• Passage shown:
# France/Italy Armored vehicles.



## CharlesBronson (Dec 17, 2009)

A topic devoted to the less know or perhaps less sucessful tanks and armored cars of the ww2.


----------



## vikingBerserker (Dec 17, 2009)

Nice CC, looking forward to more info.


----------



## CharlesBronson (Dec 17, 2009)

Hehe, thanks, lest see if I am worthy of your spectations.


*Char 2c, the french Monster.*

The development of this massive tank began in 1917 with the foresight of the famous "1919 plan", an allied program aimed to finally break the german thick defensive lines in that year using a large scale attack spearheaded by heavy tanks and armored aeroplanes. It was the heaviest tank ever made until the upcoming of the Tiger II in late 1943. It was the first tank in the world to introduce an medium caliber gun in a fully powered revolving turret.


----------



## piet (Dec 18, 2009)

A French Panhard 178 armored car, Eastern Front, Summer of 1941.


----------



## Soren (Dec 18, 2009)

Damn, imagine seeing that french monster of a tank roll towards your trench! Yikes! Suddenly I wouldn't have felt so safe with my trusty bolt action anymore...


----------



## parsifal (Dec 18, 2009)

The connection to the Char B are obvious.....I think that in hindsight the French should ahve retained the 75 in the turret configuration, rather than opt for the sponson mount


----------



## CharlesBronson (Dec 18, 2009)

> A French Panhard 178 armored car, Eastern Front, Summer of 1941.



Nice picture, after the fall of France teh Panhard was widely used by the germans, even for railway protection.

Aditional information about the fate of the Chars 2c, from Trackstory "Juin 1940 the imposible revival"


----------



## vikingBerserker (Dec 19, 2009)

That's sad, I always thought it was one hell of a tank.


----------



## Shortround6 (Dec 19, 2009)

vikingBerserker said:


> That's sad, I always thought it was one hell of a tank.



Hell of a tank for 1919, death trap in 1940.

It might have been 70 tons but it was so big the armor was more like 30mm in many spots. Slow, hard to steer (length to width ratio) and the biggest target on the battle field.


----------



## Soren (Dec 19, 2009)

Shortround6 said:


> Hell of a tank for 1919, death trap in 1940.
> 
> It might have been 70 tons but it was so big the armor was more like 30mm in many spots. Slow, hard to steer (length to width ratio) and the biggest target on the battle field.



True, but an impressive sight nonetheless.

• Collected data:

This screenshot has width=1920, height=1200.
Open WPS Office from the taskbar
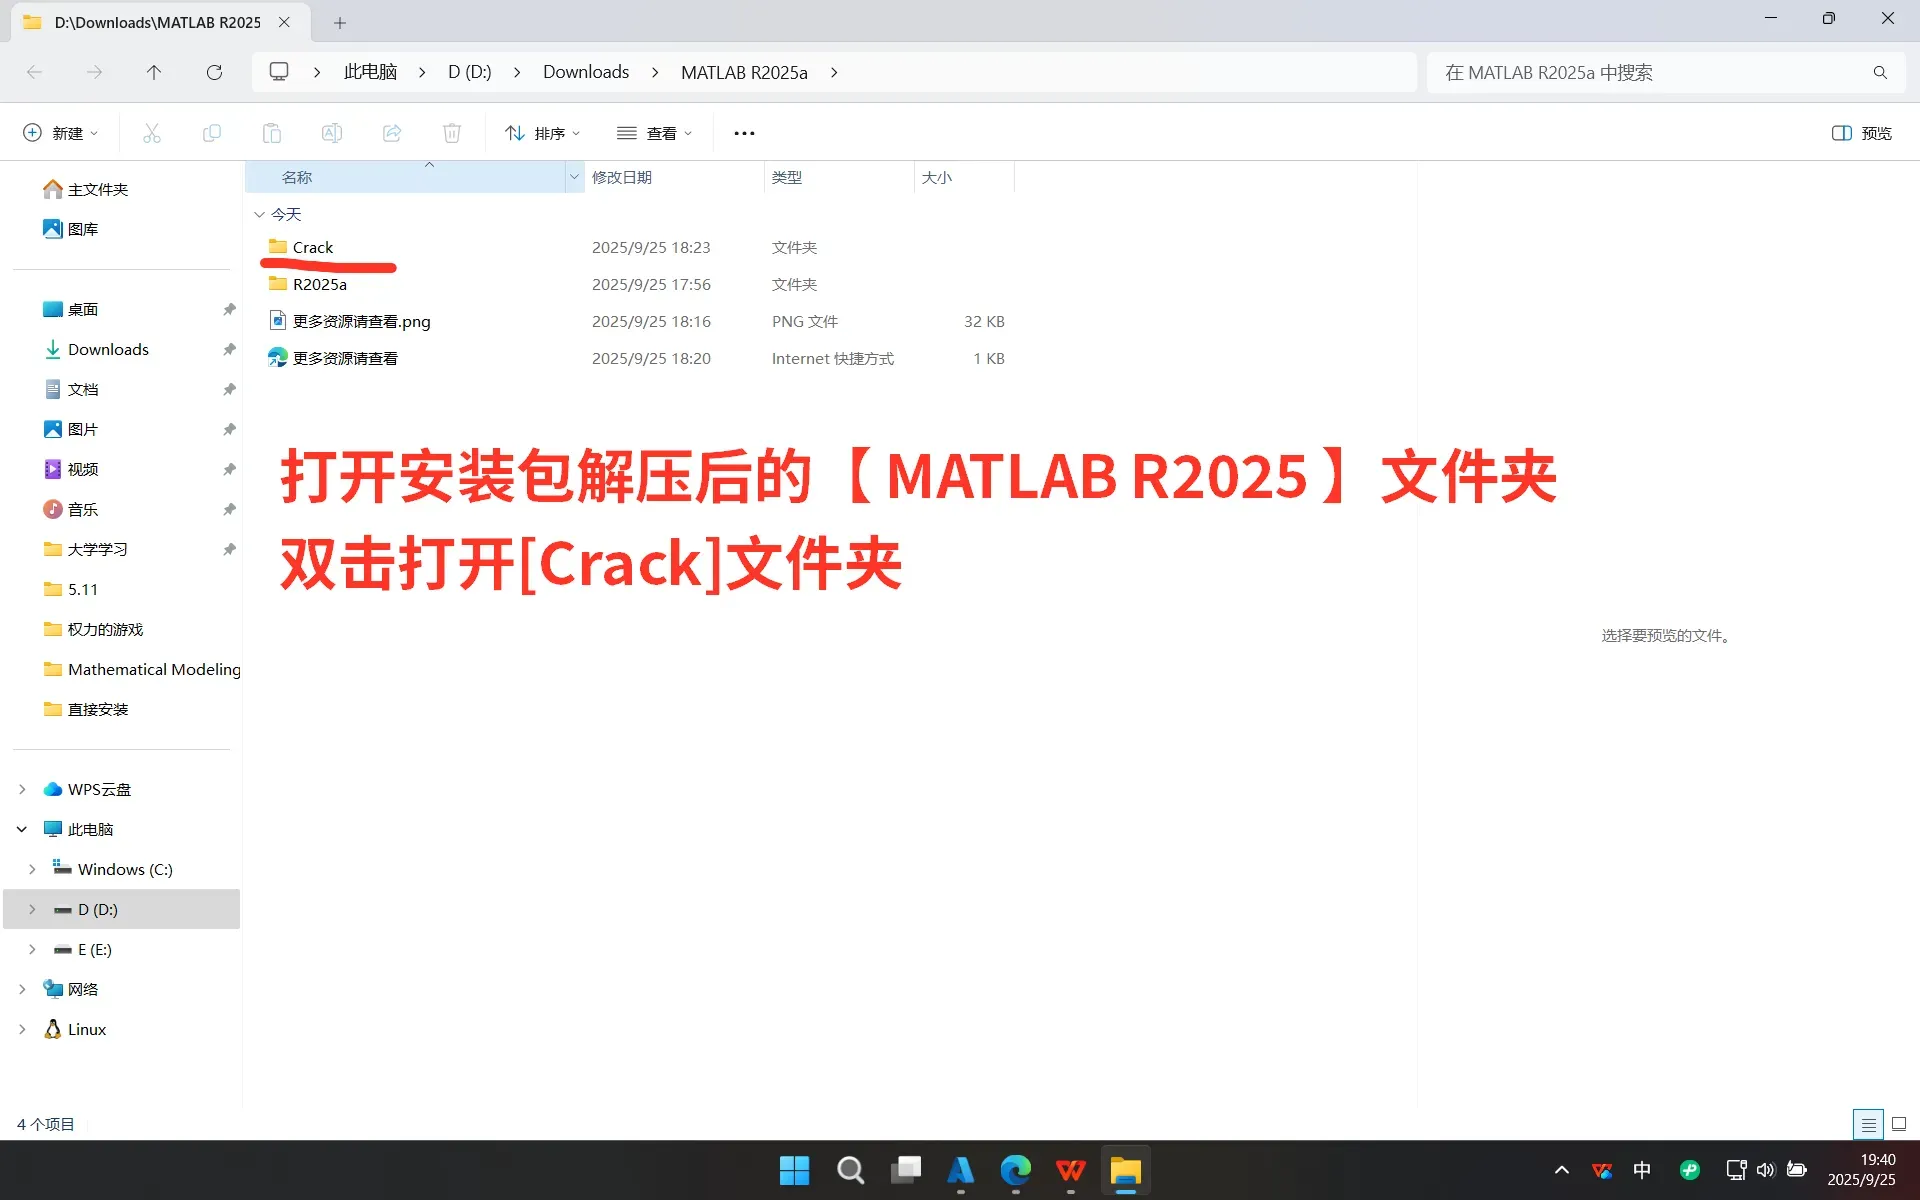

• Challenges:
• A. According to the armored vehicles thread, which tank was the heaviest ever made until the Tiger II arrived?
• B. In the armored vehicles thread, can you reproduce the passage starting with "## Soren (Dec 19, 2009)" and going on through "impressive sight nonetheless.", changing "death trap" to "sitting duck"?
• C. Can you write the next part of the armored vehicles thread, picking up after its final post?
The data that appears above was drawn from a different source than the armored vehicles thread.

• Replies:
• A. The Char 2c.

• B.
## Soren (Dec 19, 2009)

Shortround6 said:


> Hell of a tank for 1919, sitting duck in 1940.
> 
> It might have been 70 tons but it was so big the armor was more like 30mm in many spots. Slow, hard to steer (length to width ratio) and the biggest target on the battle field.



True, but an impressive sight nonetheless.

• C.
The French weren't bad at building tanks at all, their designs were actually top notch at the beginning of the war compared to the tanks of other countries.


----------



## parsifal (Dec 19, 2009)

In terms of armour protection they were probably the best in the world at the time. However they suffered from a number of inherent design faults that are generally well known. The lack of range and mobility (power to weight) are probably the worst elements of their design faults. The single man turrets, the poor design of the cupola, and the lack of radios were all factors in their defeat.

But the most damning reason for their defeat in 1940 was their lack of an adequate doctrine. The Germans knew that they had to keep their armoured units concentrated, and they also knew that the mobility was the key to winning their battle. 

If the French had adopted Weygands "quadrillage" defence system from the beginning of the war, and had trained and developed fully armoured corps to counter attack at the german Schwerepunkt the war would have ended in 1940. German tanks were not superior in 1940, but their training and their doctrine was. If only the Frecnh had not lanquished , basking in their 1918 vistory, things may have ended so differently


----------



## Soren (Dec 19, 2009)

Agreed.


----------



## Arsenal VG-33 (Dec 20, 2009)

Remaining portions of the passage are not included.